(Given exercise) Can you arrange the lines as a numbered list, beginning at the line that has "Task: Click Add to watch list link" and stopping after the line that has "Action: 441,199"? Leave out blank lines and the pictures.

(Material for this exercise)
+-------+
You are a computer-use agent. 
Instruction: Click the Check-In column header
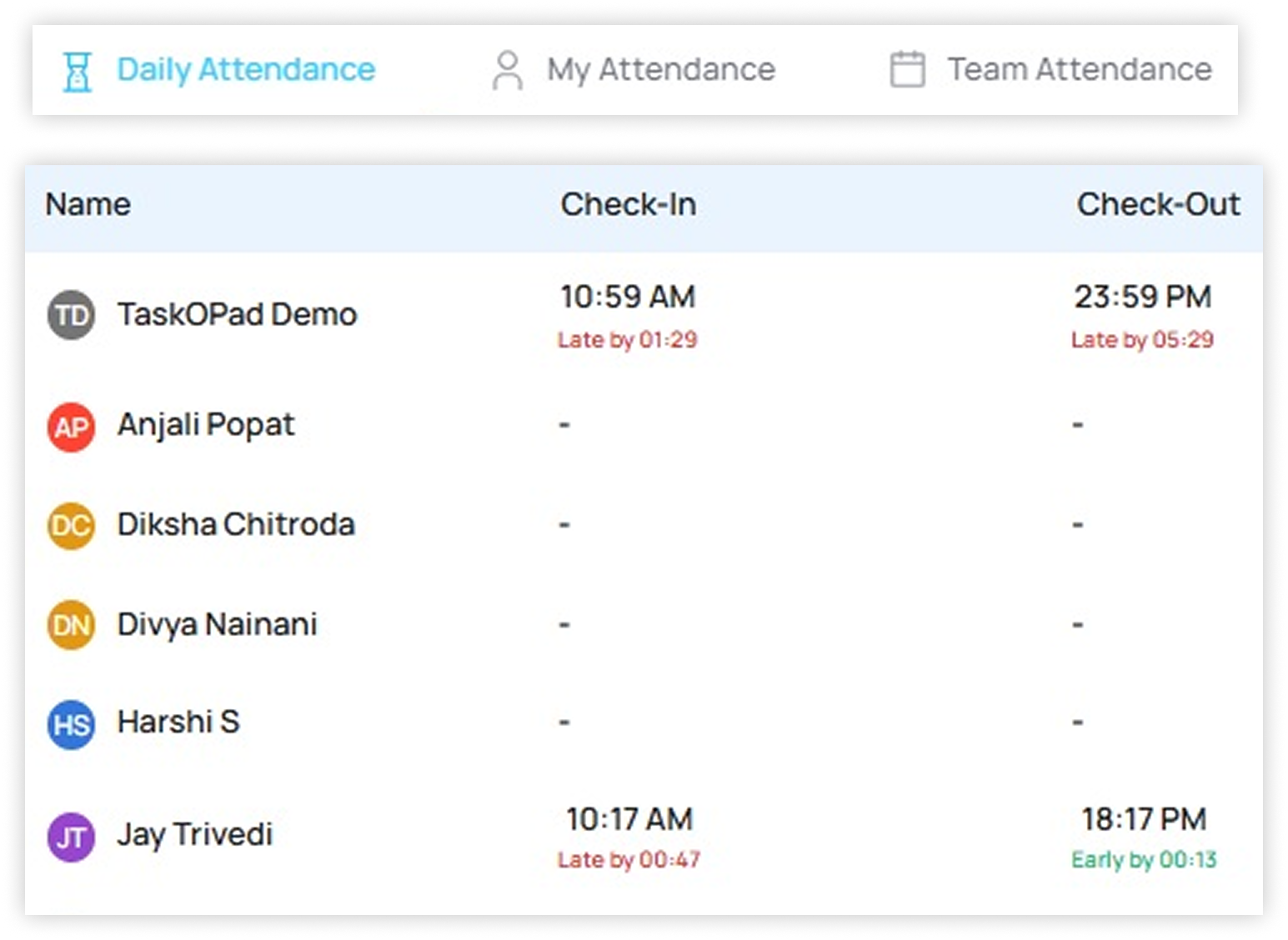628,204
+-------+
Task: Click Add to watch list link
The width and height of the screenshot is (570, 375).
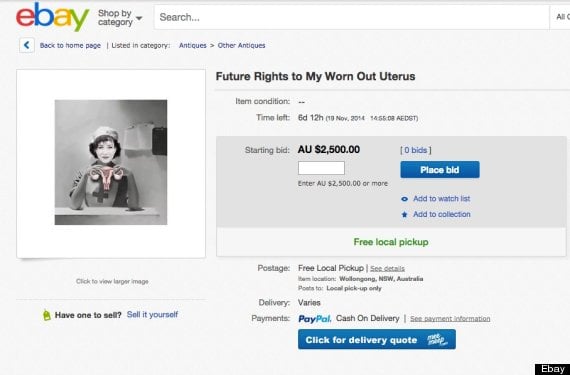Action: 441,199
+-------+
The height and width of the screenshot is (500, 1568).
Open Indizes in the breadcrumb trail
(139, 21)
+-------+
(Exercise answer)
1. Task: Click Add to watch list link
2. The width and height of the screenshot is (570, 375).
3. Action: 441,199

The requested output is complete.